The show is prepping for the payoff. Hopefully, now that we’ve made sure everyone who’s going to watch the show is watching, the murder of Sam Keating can move further along next episode. The repeat thing was a bit frustrating since that’s the juiciest puzzle to solve (IMHO). Still, this week’s second episode was taking a second look at assumptions we made about the characters and the many (MANY) plots introduced to us last week. Here’s hoping the show can keep its storytelling slickness and gets the momentum moving next week.
-Things you shouldn’t say if you don’t want to be considered a suspect for murder: “All that time in the water tank probably destroyed all of the DNA evidence.”

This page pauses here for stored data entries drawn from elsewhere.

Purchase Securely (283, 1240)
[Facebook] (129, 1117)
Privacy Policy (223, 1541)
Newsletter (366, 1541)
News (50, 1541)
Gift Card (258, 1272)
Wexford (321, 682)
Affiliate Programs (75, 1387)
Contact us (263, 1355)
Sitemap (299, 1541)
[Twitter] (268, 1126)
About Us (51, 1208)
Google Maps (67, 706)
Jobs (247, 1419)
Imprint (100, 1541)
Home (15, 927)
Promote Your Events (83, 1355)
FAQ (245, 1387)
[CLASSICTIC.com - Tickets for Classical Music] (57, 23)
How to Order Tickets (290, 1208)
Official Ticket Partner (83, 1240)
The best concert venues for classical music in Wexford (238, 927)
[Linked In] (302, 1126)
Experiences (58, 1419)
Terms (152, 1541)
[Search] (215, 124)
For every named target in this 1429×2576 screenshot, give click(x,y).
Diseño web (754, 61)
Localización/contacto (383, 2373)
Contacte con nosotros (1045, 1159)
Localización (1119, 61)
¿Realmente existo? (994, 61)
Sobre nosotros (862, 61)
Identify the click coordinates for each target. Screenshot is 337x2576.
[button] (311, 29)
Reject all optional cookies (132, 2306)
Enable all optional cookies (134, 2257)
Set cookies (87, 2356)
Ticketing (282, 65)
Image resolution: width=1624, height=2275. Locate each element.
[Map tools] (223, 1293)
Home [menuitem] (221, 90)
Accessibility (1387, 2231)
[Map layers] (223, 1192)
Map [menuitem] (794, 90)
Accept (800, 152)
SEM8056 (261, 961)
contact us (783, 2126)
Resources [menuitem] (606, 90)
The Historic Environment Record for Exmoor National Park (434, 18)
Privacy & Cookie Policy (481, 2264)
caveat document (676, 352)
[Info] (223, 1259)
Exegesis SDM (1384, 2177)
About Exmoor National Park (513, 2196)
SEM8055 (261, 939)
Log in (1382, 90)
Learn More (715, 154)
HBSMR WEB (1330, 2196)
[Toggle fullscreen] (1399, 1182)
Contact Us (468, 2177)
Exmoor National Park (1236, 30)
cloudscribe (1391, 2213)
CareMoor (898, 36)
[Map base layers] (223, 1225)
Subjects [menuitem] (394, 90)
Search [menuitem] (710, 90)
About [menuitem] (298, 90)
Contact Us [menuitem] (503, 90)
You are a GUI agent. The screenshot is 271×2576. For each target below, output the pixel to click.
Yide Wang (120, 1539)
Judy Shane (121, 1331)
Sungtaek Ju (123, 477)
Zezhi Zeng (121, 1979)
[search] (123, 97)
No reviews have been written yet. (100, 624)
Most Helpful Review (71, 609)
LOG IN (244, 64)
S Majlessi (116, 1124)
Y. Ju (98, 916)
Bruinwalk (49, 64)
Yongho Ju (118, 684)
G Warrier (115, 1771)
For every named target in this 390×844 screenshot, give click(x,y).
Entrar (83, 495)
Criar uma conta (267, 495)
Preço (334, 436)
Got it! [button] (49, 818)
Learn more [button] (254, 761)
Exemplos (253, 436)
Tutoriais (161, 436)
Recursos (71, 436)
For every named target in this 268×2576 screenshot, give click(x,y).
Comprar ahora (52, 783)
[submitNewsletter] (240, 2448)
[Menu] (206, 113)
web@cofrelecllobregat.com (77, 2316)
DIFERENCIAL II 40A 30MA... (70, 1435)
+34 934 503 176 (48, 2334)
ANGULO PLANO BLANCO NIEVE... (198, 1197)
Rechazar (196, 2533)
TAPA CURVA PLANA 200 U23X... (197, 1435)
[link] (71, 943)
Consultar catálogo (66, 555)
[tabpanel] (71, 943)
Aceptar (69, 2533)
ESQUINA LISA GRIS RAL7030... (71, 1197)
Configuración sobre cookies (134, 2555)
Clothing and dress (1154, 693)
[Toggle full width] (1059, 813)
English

-Is anyone else interested in checking Amazon to see if a “Murder Book” actually exists?
SEX SCENES THIS WEEK: 1 straight, 1 gay. Much appreciated, Shonda.
-While I didn’t mention it much in the bulk of the recap, I do want to take a moment to give a shoutout to ma’ boy, Steven Weber. Who looked like he was having the GREATEST TIME EVER playing the accused murderer for this episode’s case of the week. It’s tough to play that kind of eccentric character without being a parody and he was more successful than not. Any episode of TV that gives me some Steven Weber is a win in my DVR.
-Pretty sure universities have rules about letting students be stunt doubles for murder reenactments…especially those performed by the accused murderer!